In 1893 she married Henry Gauthier-Villars (1859–1931) or 'Willy', his nom-de-plume, a well-known author and publisher, and her first four novels—the four Claudine stories, Claudine à l'école (1900), Claudine à Paris (1901), Claudine en menage (1902), and Claudine s'en va (1903)—appeared under his name. They chart the coming of age of their heroine, Claudine, from an unconventional fifteen-year-old in a Burgundian village to the literary salons of turn-of-the-century Paris. (The four are published in English as Claudine at School, Claudine in Paris, Claudine Married, and Claudine and Annie). The story they tell is semi-autobiographical, but not entirely—most strikingly, Claudine, unlike Colette, is motherless.

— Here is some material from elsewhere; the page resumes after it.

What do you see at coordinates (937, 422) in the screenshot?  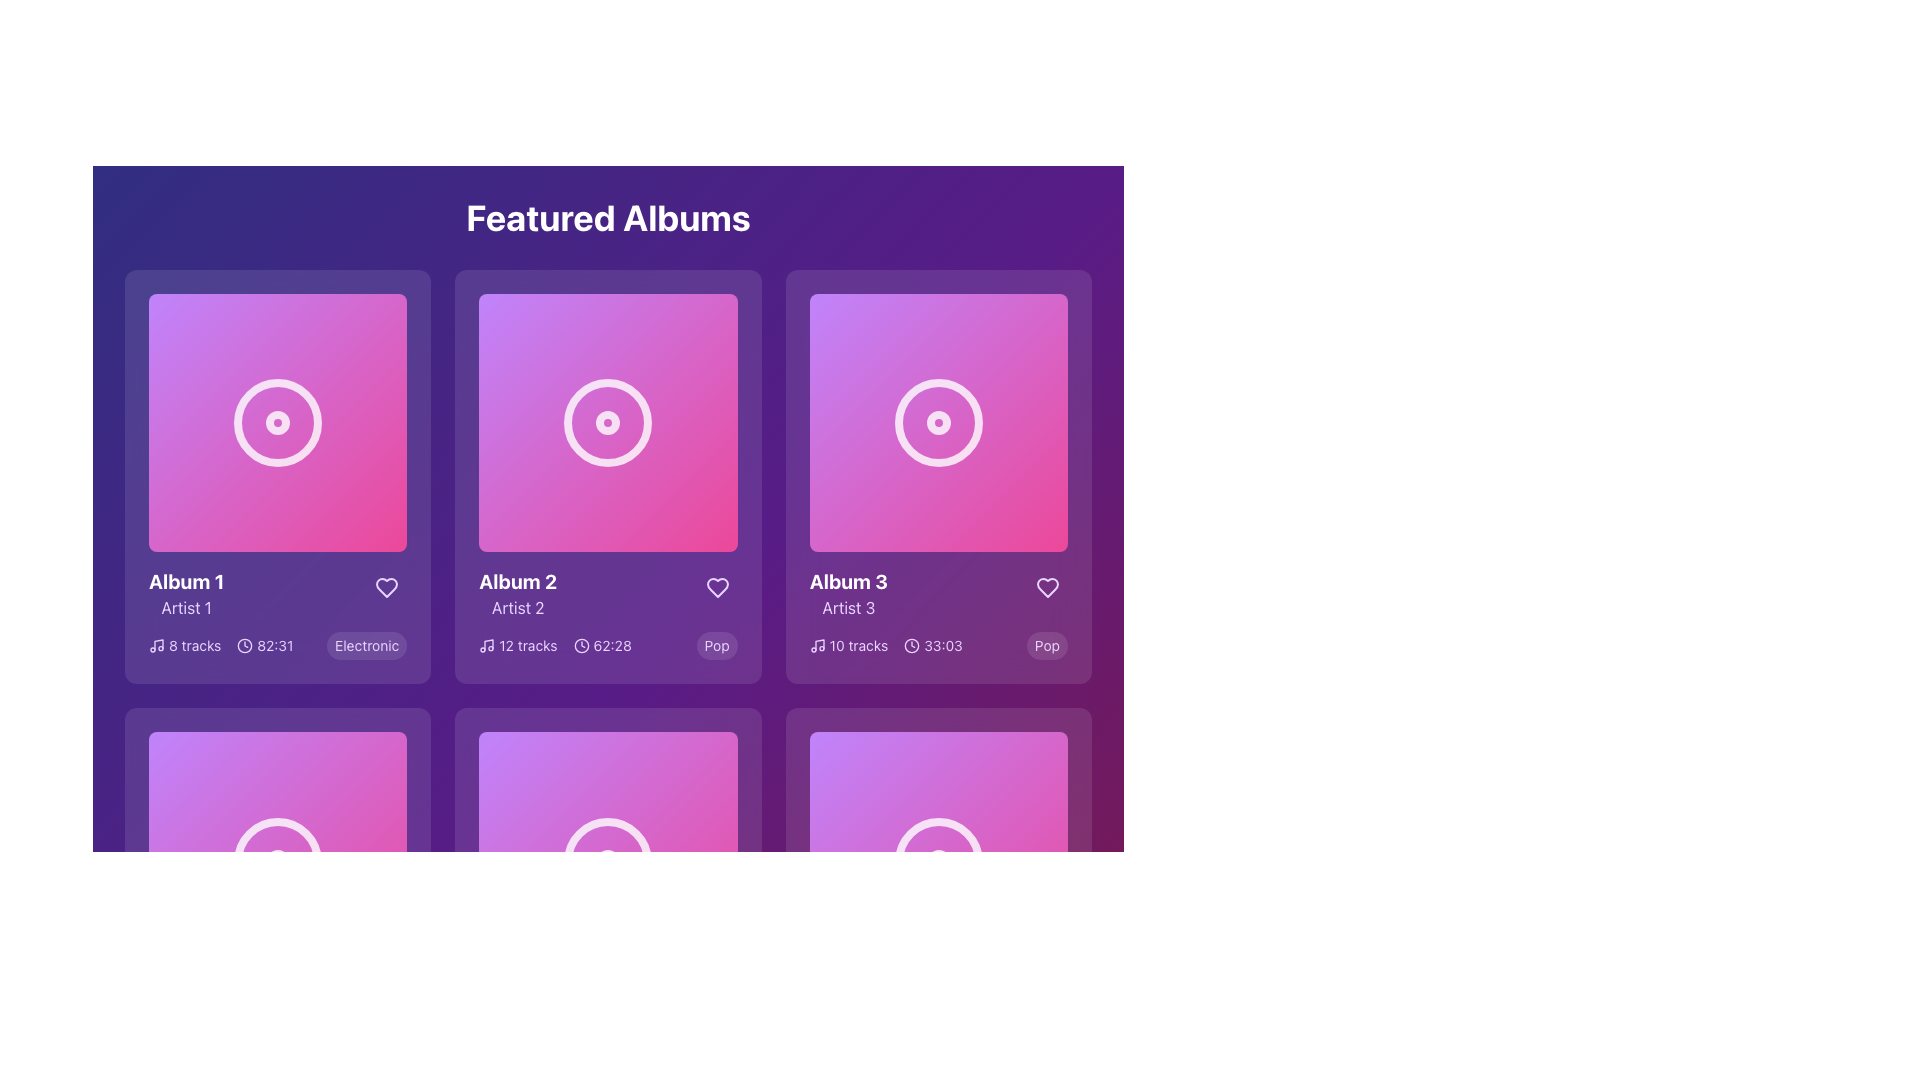 I see `the decorative tile representing 'Album 3' in the 'Featured Albums' section` at bounding box center [937, 422].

Willy, fourteen years older than his wife and one of the most notorious libertines in Paris, introduced Colette into avant-garde intellectual and artistic circles while engaging in sexual affairs and encouraging her own lesbian dalliances. It was he who chose the titillating subject-matter of the Claudine novels, "the secondary myth of Sappho...the girls' school or convent ruled by a seductive female teacher" (Ladimer, p. 53). Colette later said that she would never have become a writer if not for Willy.